Article rédigé par Benoît Jourdain
France Télévisions
Publié Mis à jour
Temps de lecture : 12min
Pascal Praud, à Paris, le 13 septembre 2017. (JACQUES BENAROCH/SIPA)

Depuis la grève à i-Télé, le présentateur de "20h Foot" est devenu la vedette de la chaîne d'info du groupe Bolloré. Il parle désormais de ballon rond mais aussi d'actualité et cultive une image ambiguë. Portrait.

Vendredi 3 novembre, le plateau de "20h Foot" s'anime. Pascal Praud, l'animateur  de l'émission, et Rost s'emportent à propos de l'affaire Patrice Evra. La veille, le joueur de l'OM a répondu aux insultes des supporters de l'OM par un coup de pied balancé à l'un d'eux. L'ancien rappeur met en avant la question du racisme. Un argument qui met hors de lui le présentateur. Une séquence spectaculaire comme peut les apprécier l’animateur.

De "Téléfoot" au FC Nantes

Il n'en est pas à son coup d'essai.

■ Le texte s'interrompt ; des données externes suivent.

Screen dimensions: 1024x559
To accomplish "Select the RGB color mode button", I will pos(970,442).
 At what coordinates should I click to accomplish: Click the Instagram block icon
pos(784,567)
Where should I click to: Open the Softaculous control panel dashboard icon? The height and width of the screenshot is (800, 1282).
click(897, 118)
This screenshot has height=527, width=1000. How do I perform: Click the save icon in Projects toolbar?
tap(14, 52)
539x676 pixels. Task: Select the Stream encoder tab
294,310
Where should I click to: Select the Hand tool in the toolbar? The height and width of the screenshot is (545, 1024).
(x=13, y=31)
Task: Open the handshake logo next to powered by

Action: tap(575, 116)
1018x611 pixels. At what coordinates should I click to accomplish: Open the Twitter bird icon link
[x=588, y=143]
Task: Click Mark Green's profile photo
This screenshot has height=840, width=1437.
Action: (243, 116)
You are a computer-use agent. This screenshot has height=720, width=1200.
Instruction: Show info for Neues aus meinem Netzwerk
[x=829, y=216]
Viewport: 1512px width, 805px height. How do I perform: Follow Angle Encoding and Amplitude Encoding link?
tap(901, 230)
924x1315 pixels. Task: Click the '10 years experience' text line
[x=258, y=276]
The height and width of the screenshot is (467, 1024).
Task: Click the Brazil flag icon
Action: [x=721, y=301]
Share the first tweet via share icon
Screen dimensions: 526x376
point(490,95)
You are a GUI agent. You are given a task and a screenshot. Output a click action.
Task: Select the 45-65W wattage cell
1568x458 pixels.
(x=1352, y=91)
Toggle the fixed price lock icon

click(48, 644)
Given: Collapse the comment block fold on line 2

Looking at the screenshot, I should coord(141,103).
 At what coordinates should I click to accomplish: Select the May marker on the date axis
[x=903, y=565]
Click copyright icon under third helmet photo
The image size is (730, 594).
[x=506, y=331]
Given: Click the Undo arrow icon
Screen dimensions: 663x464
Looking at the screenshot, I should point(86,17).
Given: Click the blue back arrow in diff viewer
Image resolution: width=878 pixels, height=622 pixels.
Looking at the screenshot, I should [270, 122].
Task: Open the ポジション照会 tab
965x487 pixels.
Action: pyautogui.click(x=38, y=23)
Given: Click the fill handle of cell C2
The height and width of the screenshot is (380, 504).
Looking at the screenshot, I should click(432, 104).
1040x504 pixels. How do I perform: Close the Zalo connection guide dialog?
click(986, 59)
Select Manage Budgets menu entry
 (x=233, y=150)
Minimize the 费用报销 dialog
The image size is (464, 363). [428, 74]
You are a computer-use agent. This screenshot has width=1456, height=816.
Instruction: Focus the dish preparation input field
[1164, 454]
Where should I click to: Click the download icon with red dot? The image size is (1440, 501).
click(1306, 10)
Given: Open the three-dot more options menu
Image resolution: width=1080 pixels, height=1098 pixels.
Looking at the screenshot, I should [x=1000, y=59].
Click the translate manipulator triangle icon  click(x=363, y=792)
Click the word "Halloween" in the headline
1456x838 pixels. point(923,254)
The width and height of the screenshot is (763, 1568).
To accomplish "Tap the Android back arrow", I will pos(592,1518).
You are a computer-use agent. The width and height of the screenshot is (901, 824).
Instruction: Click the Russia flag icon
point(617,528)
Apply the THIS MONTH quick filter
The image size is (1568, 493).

En 2013, au lendemain du barrage aller pour la Coupe du monde 2014 perdu par la France en Ukraine, il avait vertement critiqué les Bleus. Avant de défrayer la chronique, Pascal Praud a été l'un des visages de l'émission "Téléfoot". Pendant vingt ans, il a travaillé avec Thierry Rolland, Christian Jeanpierre, Frédéric Jaillant, Vincent Hardy ou encore Hervé Mathoux. En février 1988, il débarque à 23 ans, sans avoir terminé son cursus à l’ESJ Paris, dans le service des sports de TF1. 

Frédéric Jaillant, Thierry Rolland et Pascal Praud sur le plateau de "Téléfoot", le 21 août 1997^. (BEDEAU/TF1/SIPA)

Pascal Praud vit, mange et dort foot. "On était dans de beaux hôtels, on voyageait dans le monde entier, on accompagnait l’équipe de France", se souvient-il dans un portrait que lui a consacré L’Equipe (article payant). "On a fait des trucs complètement infaisables aujourd’hui, commente son ex-collègue Christian Jeanpierre. On partait en voiture de Paris pour voir les matchs du championnat le samedi soir. On assistait aux rencontres et on rentrait dans la nuit pour monter les sujets pour l’émission du lendemain matin. On ne dormait pas beaucoup." 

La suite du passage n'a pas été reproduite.